Comparison of current methods estimating gene-by-environment contributions to MonsterLM
Method | Description | Advantages | Limitations | MonsterLM |
---|---|---|---|---|
StructLMM29 | Evaluates interaction variance for multiple environmental factors with a single SNP. | Fast, robust model for a variety of different environmental exposures. | Limited to interaction effects of only a single SNP or genotype. | Analyzes variance explained by interactions genome-wide (after LD-pruning). |
CGI-GREML30 | Uses a mix of parametrized models and restricted likelihood methods to estimate GxE. | Well-structured for identifying GxE interactions with categorial exposures. | >250 Likelihood Ratio Tests; Slow; Cannot use continuous traits. | Can analyze continuous traits without categorizing them; quick, efficient Wald-test for R2. |
GxEMM31 | Linear mixed model method to detect GxE interactions across the genome and a single exposure. | Multiple parametrizations available to efficiently model GxE interaction effects. | Small sample size only; Minimal number of SNPs. | Can analyze a large sample size with many SNPs via genotype partitioning and conjugate gradient method. |
GRSxE32 | Method to detect total GxE interactions with a Gene-Risk Score. | Estimates the GxE contribution for all possible environmental factors with SNPs. | Assumes each SNP interacts equally with E. | Accounts for the unique interaction effect of each SNP with E. |
LEMMA33 | Linear mixed model method to detect GxE interactions across the genome and an estimated linear combination of exposures. | Considers the impact of over-lapping environmental exposures when computing total GxE contributions across the genome. | Requires parametrization and model specification; uses an estimated linear combination of exposures, assuming all E’s interact with the same SNPs | Tests for specific interaction with E rather than a linear combination of E. |
GxEsum34 | Estimates genome-wide GxE variance using GWAS summary statistics. | Has controlled type I error rates and unbiased GxE estimates; efficient computation-wise; can also be applied to binary disease traits; summary statistics advantages. | Disadvantages of using summary statistics include information limitations and population stratification bias susceptibility. | Individual-level data advantages include better handling of LD and complex interactions. |
LDSC GxE35 | Estimates genome-wide GxE variance using GxE GWAS (GWIS) summary statistics.

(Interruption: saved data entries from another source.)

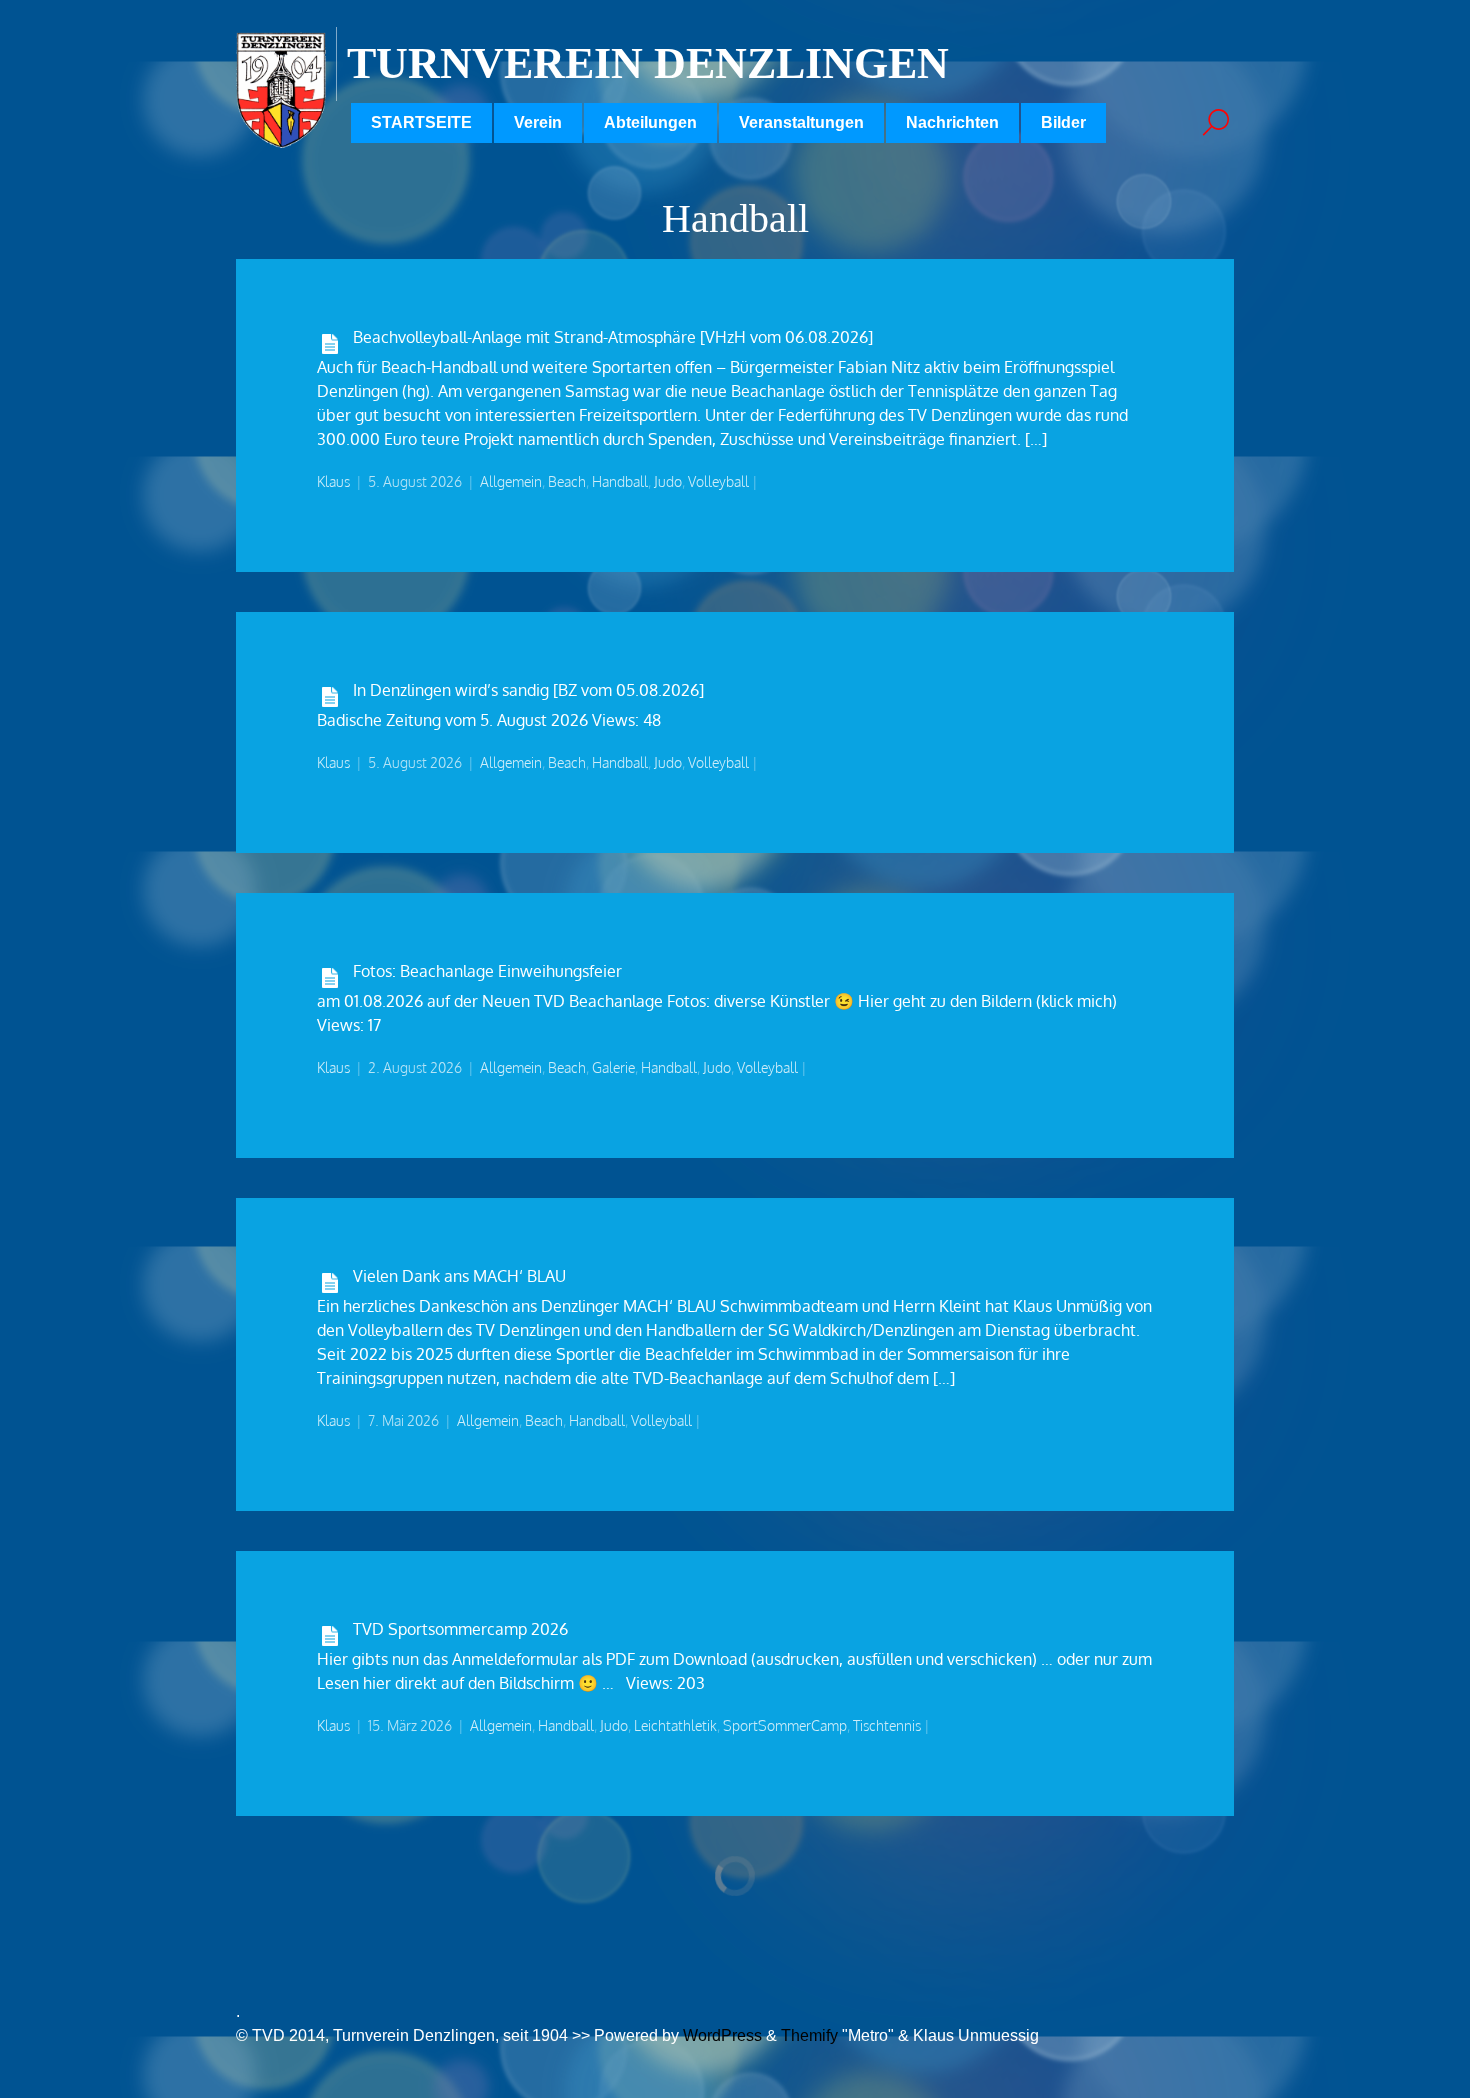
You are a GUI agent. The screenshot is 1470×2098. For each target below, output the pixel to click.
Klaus (333, 481)
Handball (620, 481)
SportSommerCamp (785, 1725)
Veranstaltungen (801, 122)
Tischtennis (887, 1725)
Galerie (613, 1067)
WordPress (722, 2035)
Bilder (1063, 122)
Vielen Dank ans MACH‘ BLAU (459, 1276)
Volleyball (718, 481)
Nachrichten (952, 122)
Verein (538, 122)
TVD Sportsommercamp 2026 (460, 1629)
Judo (668, 481)
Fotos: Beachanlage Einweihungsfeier (487, 971)
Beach (567, 481)
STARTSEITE (421, 122)
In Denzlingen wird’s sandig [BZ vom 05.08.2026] (528, 690)
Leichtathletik (675, 1725)
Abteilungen (650, 122)
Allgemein (511, 481)
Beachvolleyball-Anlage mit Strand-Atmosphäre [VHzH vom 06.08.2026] (613, 337)
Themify (809, 2035)
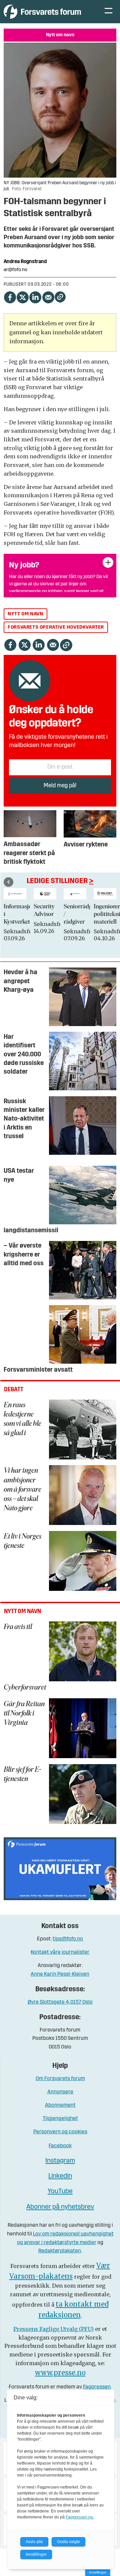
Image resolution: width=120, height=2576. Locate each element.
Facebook (60, 2146)
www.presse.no (60, 2372)
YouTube (60, 2191)
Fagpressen (97, 2387)
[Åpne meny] (108, 12)
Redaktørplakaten (59, 2251)
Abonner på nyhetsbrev (60, 2207)
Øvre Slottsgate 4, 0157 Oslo (60, 2002)
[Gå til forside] (47, 11)
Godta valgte (68, 2541)
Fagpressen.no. (80, 2517)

GWIS replaces GWAS in standard LDSC regression37 to estimate . | Utilizes GWAS summary statistics; computationally efficient; typically robust to confounding from stratification and common environmental effects. | Risk of underestimation in high LD or low polygenicity regions; bias when LD scores from reference population and GWAS mismatch. | Individual-level data advantages include better handling of LD and complex interactions; robust in low polygenicity scenarios. |
MTG2 IGE28, 36 | Estimates variances explained by additive effects of exposure variables, by ExE interactions, and covariance between genetic effects and exposomic effects. | Precise estimates with low standard deviations, flexible for a variety of exposure-based interactions. | Requires generation of a genomic relationship matrix file (grm file) using PLINK which requires >1TB RAM as N > 100,000. | Does not require generating a genomic relationship matrix, is computationally efficient, and can use biobank-scale individual level data. |
Existing methods of biobank GxE estimation compared to MonsterLM. A description of eight methods to estimate GxE estimates with respective advantages, limitations, and comparisons to MonsterLM.